In another embodiment, determining the second loss function further comprises:

Specifically, after the first loss function and the second loss function are obtained, weights corresponding to the first loss function and the second loss function are respectively determined, and the first loss function and the second loss function are weighted based on the weights, so that a final target loss function is obtained.

Illustratively, the target Loss function Loss of the initial image segmentation model is determined with the weights corresponding to the first Loss function and the second Loss function being the same:

Loss＝Loss _seg +Loss _cont

In the embodiment, the first loss function and the second loss function are weighted and summed, so that the comprehensiveness of loss data in the initial image segmentation model is improved, and the accuracy of parameter adjustment in the training process is further improved.

In another embodiment, before the global sample image and the local sample image corresponding to the sample image are acquired, the method further includes:

step 1: acquiring a first sample image and a second sample image;

step 2: acquiring a subarea image in a first sample image;

step 3: and fusing the second sample image and the sub-region image to obtain a sample image.

Specifically, two training images are acquired from a training set, wherein the two training images are a first sample image and a second sample image respectively; cutting out one area from the first sample image to serve as a sub-area image of the first sample image; and fusing the first sub-region image with the second sample image to obtain a sample image, wherein the sample image is used as a new training image.

Specifically, in the process of fusing the second sample image and the sub-region image in this embodiment, the position of the sub-region image in the first sample image may be acquired first, and then the second sub-region image may be superimposed on the second sample image based on the same position.

Illustratively, in the process of randomly cutting out a region from the first sample image and adding the region to the second sample image, corresponding segmentation label information is mixed.

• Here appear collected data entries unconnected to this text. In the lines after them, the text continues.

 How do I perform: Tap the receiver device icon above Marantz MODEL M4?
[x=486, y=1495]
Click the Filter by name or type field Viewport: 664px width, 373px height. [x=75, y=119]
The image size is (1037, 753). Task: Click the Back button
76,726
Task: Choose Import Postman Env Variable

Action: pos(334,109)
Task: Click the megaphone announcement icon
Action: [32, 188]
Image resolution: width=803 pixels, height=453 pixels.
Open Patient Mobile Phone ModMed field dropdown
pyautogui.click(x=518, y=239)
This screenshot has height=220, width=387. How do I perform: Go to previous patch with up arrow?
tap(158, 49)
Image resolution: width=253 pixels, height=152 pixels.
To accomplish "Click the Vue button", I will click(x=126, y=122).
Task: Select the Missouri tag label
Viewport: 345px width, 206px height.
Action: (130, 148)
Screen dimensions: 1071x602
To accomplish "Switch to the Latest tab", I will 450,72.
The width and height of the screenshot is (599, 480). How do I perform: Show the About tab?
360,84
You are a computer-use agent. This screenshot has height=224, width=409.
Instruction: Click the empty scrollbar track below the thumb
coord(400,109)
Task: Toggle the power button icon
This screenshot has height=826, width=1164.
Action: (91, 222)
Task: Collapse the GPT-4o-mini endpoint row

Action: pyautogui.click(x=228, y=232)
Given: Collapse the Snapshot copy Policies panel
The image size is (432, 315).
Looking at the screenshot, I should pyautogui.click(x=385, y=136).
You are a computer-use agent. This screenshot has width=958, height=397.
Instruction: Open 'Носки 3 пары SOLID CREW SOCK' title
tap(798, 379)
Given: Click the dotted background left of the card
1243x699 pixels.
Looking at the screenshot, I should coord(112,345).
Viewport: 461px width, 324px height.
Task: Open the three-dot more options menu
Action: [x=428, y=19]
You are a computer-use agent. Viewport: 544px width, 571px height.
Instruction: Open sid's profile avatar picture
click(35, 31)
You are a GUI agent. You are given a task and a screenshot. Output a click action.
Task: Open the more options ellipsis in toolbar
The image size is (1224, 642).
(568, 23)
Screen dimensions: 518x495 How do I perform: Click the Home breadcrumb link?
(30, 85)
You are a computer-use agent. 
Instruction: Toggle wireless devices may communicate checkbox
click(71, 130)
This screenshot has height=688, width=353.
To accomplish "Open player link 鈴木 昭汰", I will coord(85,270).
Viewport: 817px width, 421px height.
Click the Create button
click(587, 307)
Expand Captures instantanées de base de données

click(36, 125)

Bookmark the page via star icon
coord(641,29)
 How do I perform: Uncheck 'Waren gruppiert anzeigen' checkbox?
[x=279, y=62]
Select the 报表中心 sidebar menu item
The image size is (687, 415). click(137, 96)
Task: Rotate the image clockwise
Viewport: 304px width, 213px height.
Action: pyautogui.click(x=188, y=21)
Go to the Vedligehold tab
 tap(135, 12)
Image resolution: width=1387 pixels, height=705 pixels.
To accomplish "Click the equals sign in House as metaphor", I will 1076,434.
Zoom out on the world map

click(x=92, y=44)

In the sample image, the split label information includes split label information of the second sample image itself and split label information corresponding to the sub-region image.

In the embodiment, the sub-region image is cut out from the first sample data and added to the second sample image, so that a new sample image is obtained through fusion, the sample data size in the training set is increased, the building cost of the training set is reduced, and the training effect of the initial image segmentation model is improved.

In another embodiment, the second subnetwork is established based on a hole convolution layer, and the parameters of the hole convolution layer include a preset number of hole convolution kernels and a corresponding expansion rate of each hole convolution kernel.

Specifically, in this embodiment, the second subnetwork is built through the hole convolution layer, and a plurality of convolution kernels are disposed in the hole convolution layer of the second subnetwork, and each hole convolution kernel is provided with a corresponding expansion rate. Wherein, the cavity convolution is also called expansion convolution or expansion convolution, and spaces (generally 0) are arranged between elements of the cavity convolution kernel to expand the convolution kernel; the expansion rate is the expansion coefficient of the cavity convolution kernel and is used for measuring the size relation between the cavity convolution kernel and the original convolution kernel.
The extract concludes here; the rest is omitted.